ELROY BOS, MSC.

CONSULTING AND TRAINING IN MARKETING AND COMMUNICATIONS 

elroy@elroybos.com  | 0490 851 429

Scraping websites

Home / Scraping websites

I am currently working on the migration of a website. The old one – after ten years – has a lot of content, including more than 3800 documents in different shapes and sizes. To complicate matters, they are hosted on a web server that is not directly accessible, and in a CMS that is not very user-friendly.

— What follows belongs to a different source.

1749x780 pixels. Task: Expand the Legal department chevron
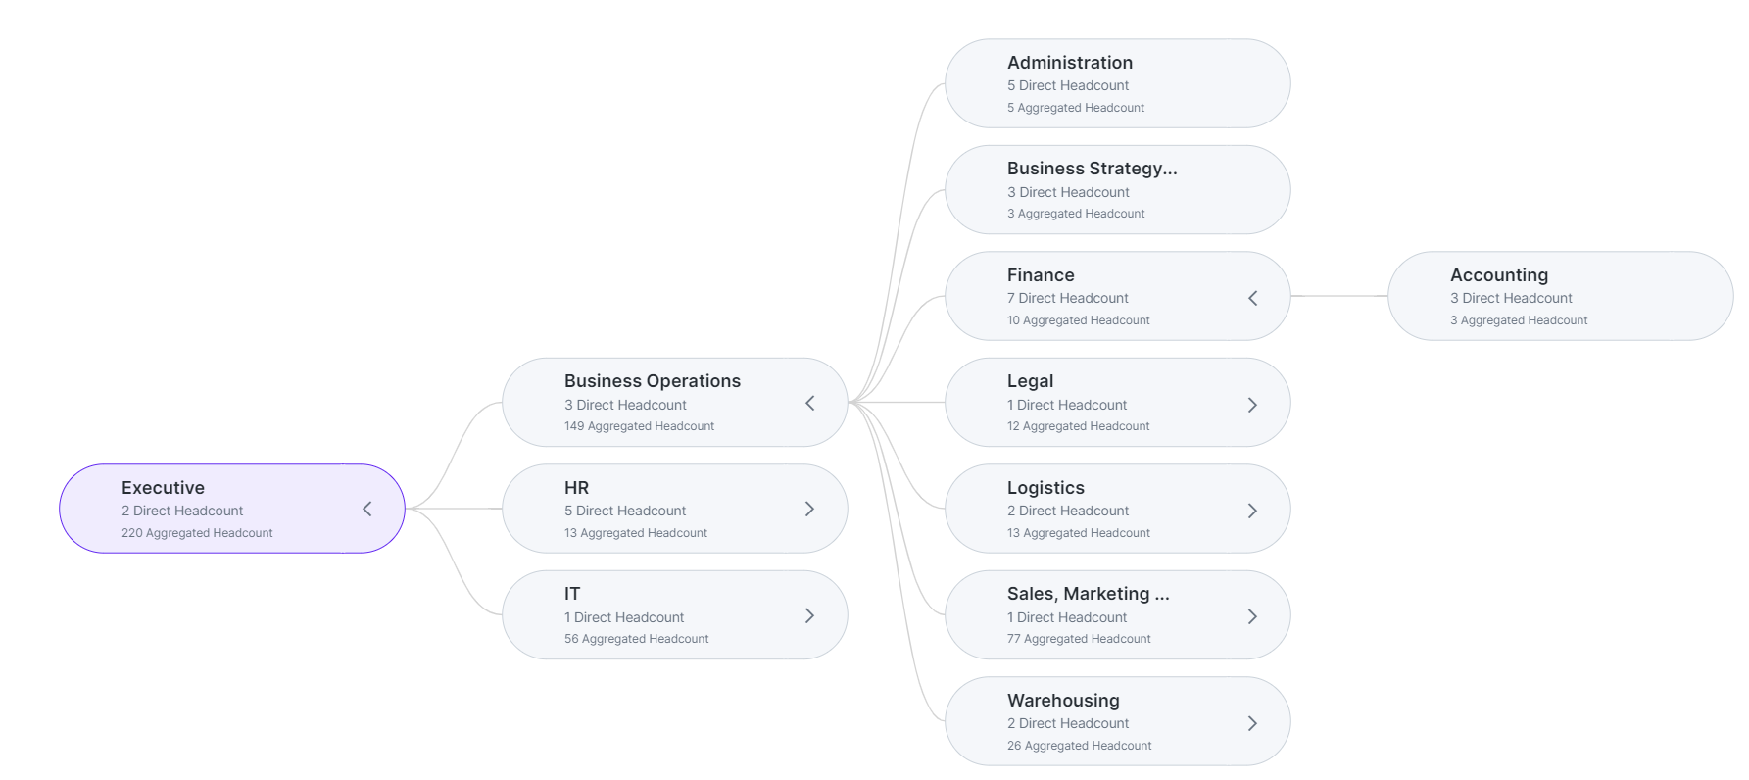1253,405
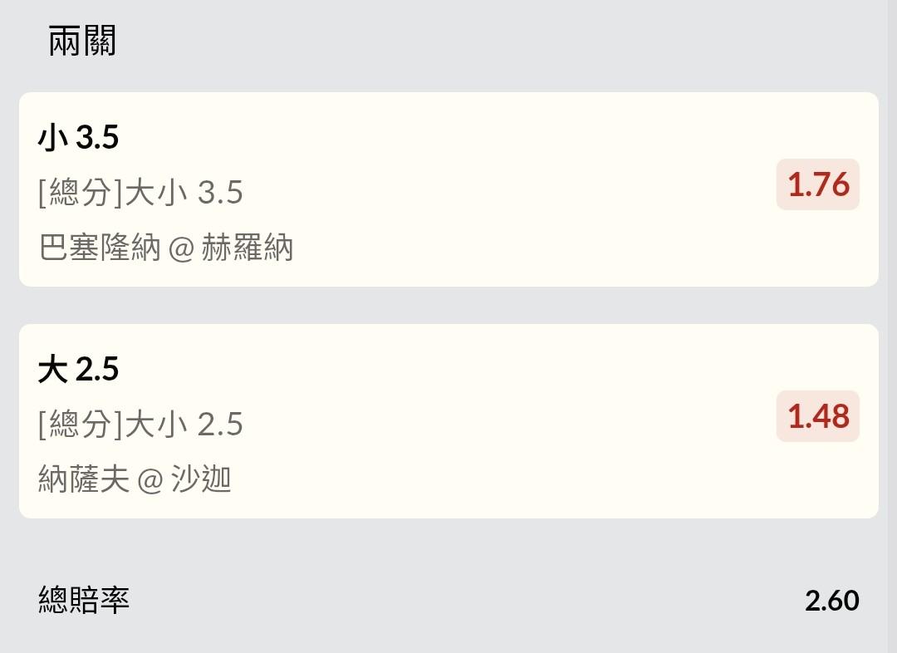
Task: Open the 巴塞隆納 team name
Action: click(100, 248)

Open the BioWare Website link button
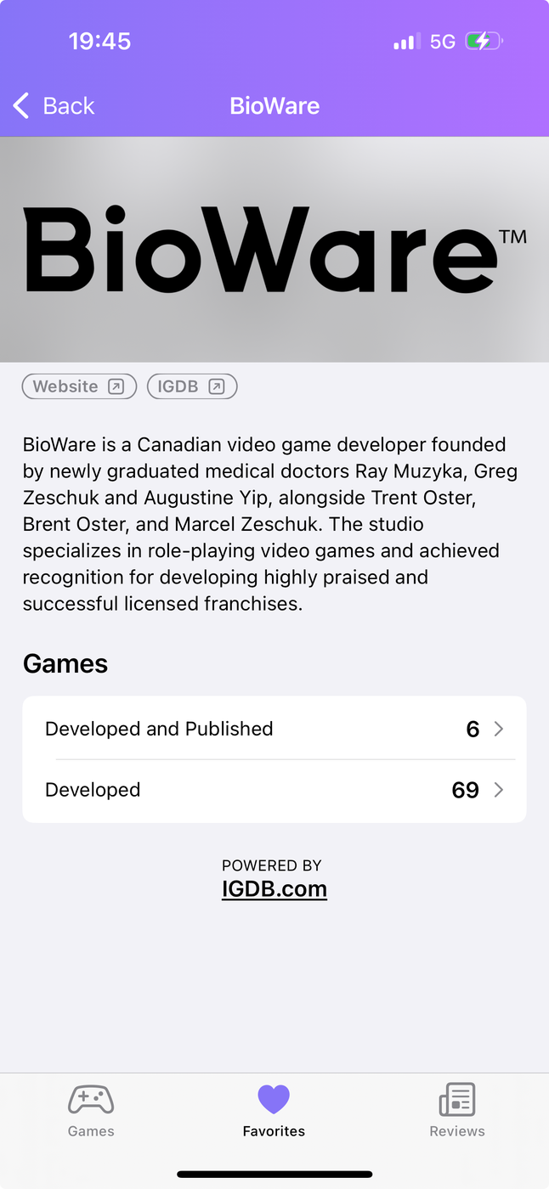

Scraping the html content was relatively easy. It allowed me to make a sitemap and find all active pages, the resources linked to them, download their content, and the date they were last modified. Finding the same for the PDFs and DOCs was harder to do.

A preview with metadata was available, yet the extension was .pdf or .doc, and the scrapers I used do not follow those links.

The solution was to get into the javascript of webscraper.io, and there remove the filter to exclude documents. And voila: the crawler follows the links and captures the content of the preview.

It allows me to see where pages link to documents, which documents just sit there, and when they were uploaded or last modified. Whilst you still have to go through some of the records manually , you can now decide on 95% of your content when you implement simple rules, e.g.:

  1. Delete stubs and content older than 5 years
  2. Delete all vacancy announcements older than 30 days
  3. Keep all annual and financial reports, etc.

Should you migrate your website, then scraping may be an option. It may also be useful when you want to do a spring clean. But better still: get a decent CMS and make sure that it is managed!